Jeanne Glidewell - Lexie Starr 04 - With This Ring Page 11
Not knowing what else to do, I bent down and started picking out the few unbroken jars and lining them up on the floor. I looked up to see Paula staring down at me. She didn’t acknowledge me, just shook her head in disbelief and pushed her cart back up the aisle. She had to be thinking I was the biggest klutz she’d ever had the displeasure of meeting.
“Clean up in aisle six,” a booming voice said over the intercom.

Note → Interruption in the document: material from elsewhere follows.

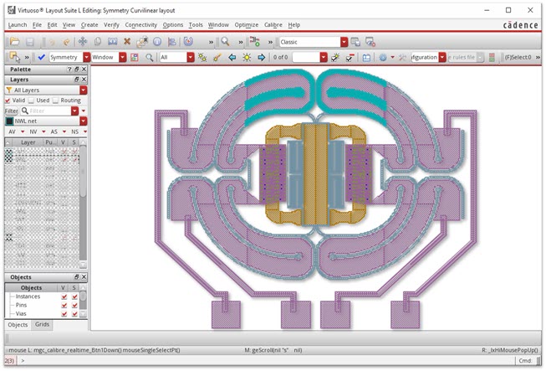
Task: Click the Delete (red X) toolbar icon
Action: (127, 41)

The manager and two younger boys showed up almost instantly with mops and towels and other cleaning paraphernalia. The two teenage boys began picking out the larger shards of glass and placing them in a metal bucket. By their expressions, I could tell they were none too pleased with me. I knew they’d rather be hiding out in the back storeroom texting their girlfriends, or sneaking a smoke in the bathroom. The manager asked me if I was okay, but he seemed more angry than concerned about my welfare. I couldn’t blame him. I was a menace to society.
“That’s a very good price you have on the spaghetti sauce, Edward,” I said, inanely, after reading the nametag on his white canvas apron. I gestured toward my cart. “See? I’m buying six jars. I’d be more than happy to pay for all the jars I’ve broken, too, at the sale price of course. I apologize for the mess, but it was strictly an accident. I haven’t had long enough to grow accustomed to this cast.”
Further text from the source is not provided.